Currently, only 8 percent of all Milwaukee neighborhoods have walking access to at least one trail access point within 0.5 mile.
Adding trail facilities along the 30th Street Corridor and Kinnickinnic River Trail will increase walking access to 14 percent for all Milwaukee neighborhoods.
Currently, only 3 percent of neighborhoods experiencing inequality have walking access to at least one trail access point.
Adding trail facilities along the 30th Street Corridor and Kinnickinnic River Trail will increase walking access to 11% of neighborhoods experiencing inequality.
Today, only about 24 percent of Milwaukee residents live within 2 miles of a trail. This is the maximum distance that most people are willing to bike. In the neighborhoods experiencing inequality, that percentage falls to just 8 percent. But adding the same two new pieces of trail infrastructure—the 30th Street Corridor and Kinnickinnic River Trail—along with extensions of existing trails, will increase access to 59 percent for residents citywide and 66 percent for residents in the targeted area.
Currently, only 24 percent of all Milwaukee neighborhoods have biking access to at least one trail access point.
Adding trail facilities along the 30th Street Corridor and Kinnickinnic River Trail will increase biking access to 59 percent for all Milwaukee neighborhoods.
Currently, only 8 percent of neighborhoods experiencing inequality have biking access to at least one trail access point.
Adding trail facilities along the 30th Street Corridor and Kinnickinnic River Trail will increase biking access to 66 percent of neighborhoods experiencing inequality.
The proposed trails and trail extensions run east-west and north-south, and could help reconnect the whole city with low-stress routes and increase trail access for neighborhoods experiencing inequality.
This analysis defines geographic areas of neighborhood inequality in which residents are more disconnected from key destinations and active transportation infrastructure than other residents in the city. Providing safe, low-stress routes for bicycling and walking would provide access to services and opportunities, and ultimately help to diminish the isolation of these neighborhoods.
Specifically, investment in the 30th Street Corridor and the Kinnickinnic River Trail will provide not just health and recreation opportunities, but connectivity to centers of activity and employment.

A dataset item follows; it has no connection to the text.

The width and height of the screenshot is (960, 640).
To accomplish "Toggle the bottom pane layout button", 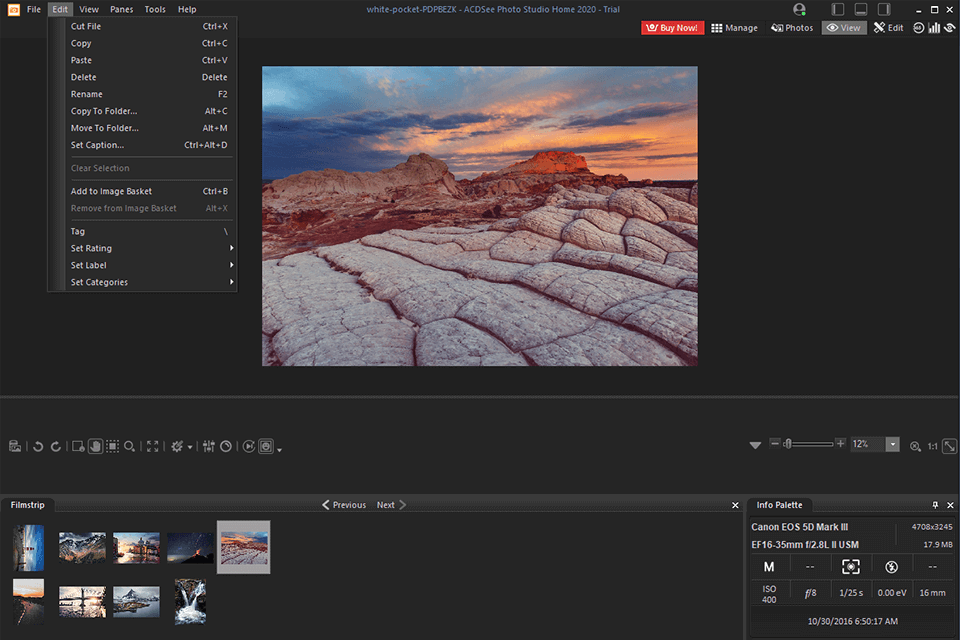I will (860, 9).
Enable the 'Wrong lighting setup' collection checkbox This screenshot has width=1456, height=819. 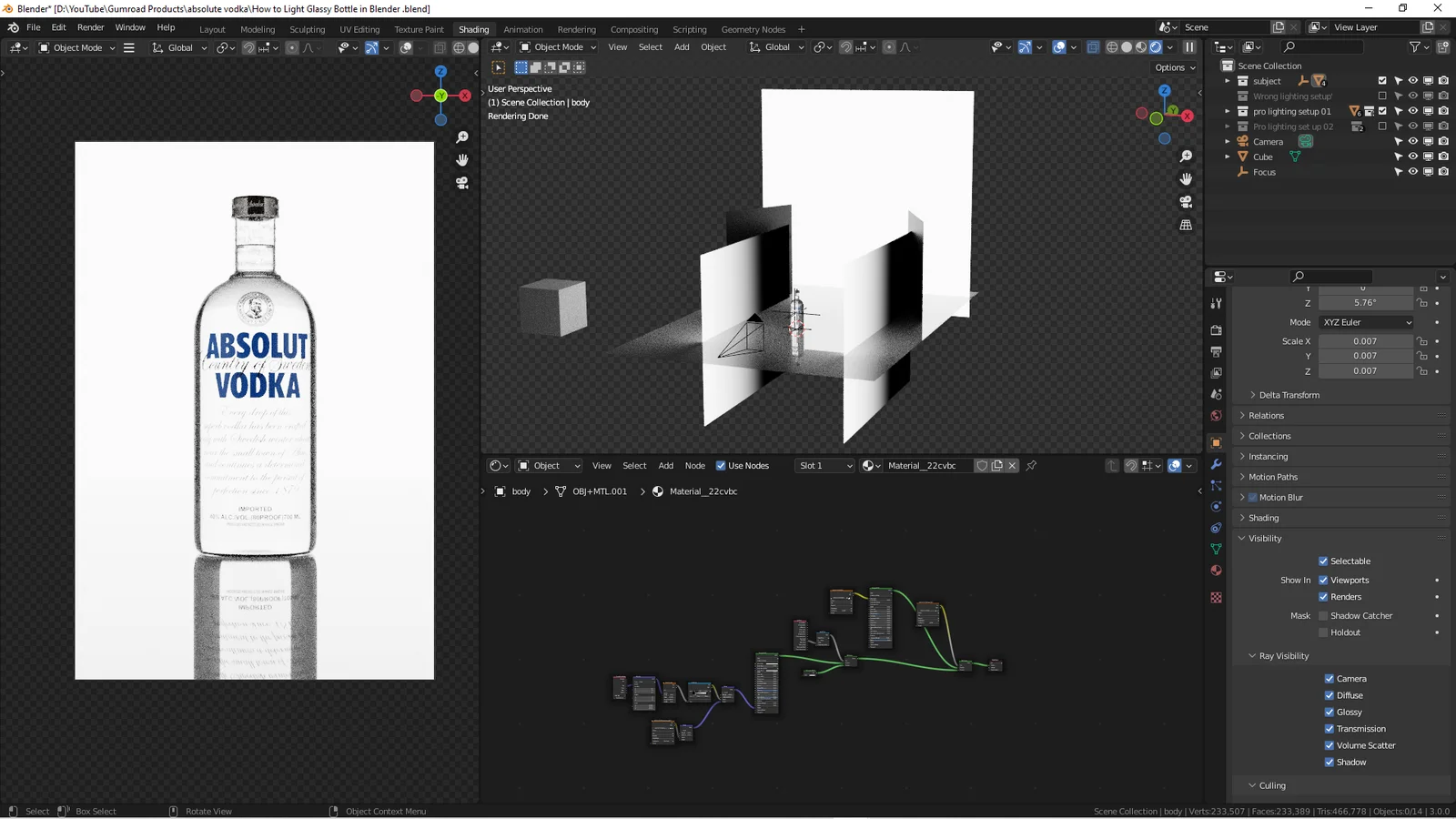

Rails-to-Trails Conservancy’s BikeAble™ tool is a GIS-modeling platform that analyzes the bicycle connectivity of a community to determine the best low-stress route for bicycling between a set of user-specified origins and destinations. Stress-tolerance parameters are unique to each study to limit and define the connectivity between origins and destinations specific to the needs of the community. The tool can also compare current scenarios with future scenarios to evaluate the potential impact of investments in trails and bicycle infrastructure on the connectivity of a community. It also allows for population-specific assessments to identify inequities in the current bicycle network as well as opportunities to improve equitable access to trails in the community.
The Route of the Badger offers a vision of healthy, thriving communities in Southeast Wisconsin centered around a world-class, 500-mile-plus regional trail system that connects people across towns and counties. Southeast Wisconsin is home to 340 miles of existing trail, which means that a relatively small investment that builds upon existing infrastructure can improve the connectivity of the trail system, better connecting people to the places they want to go. This approach to trail-system development is a placemaking strategy that positions trails as community necessities, rather than nice-to-have amenities. When more people can use trails to get where they want to go, the benefits to the economy, public health and transportation become the foundation of healthy, sustainable communities.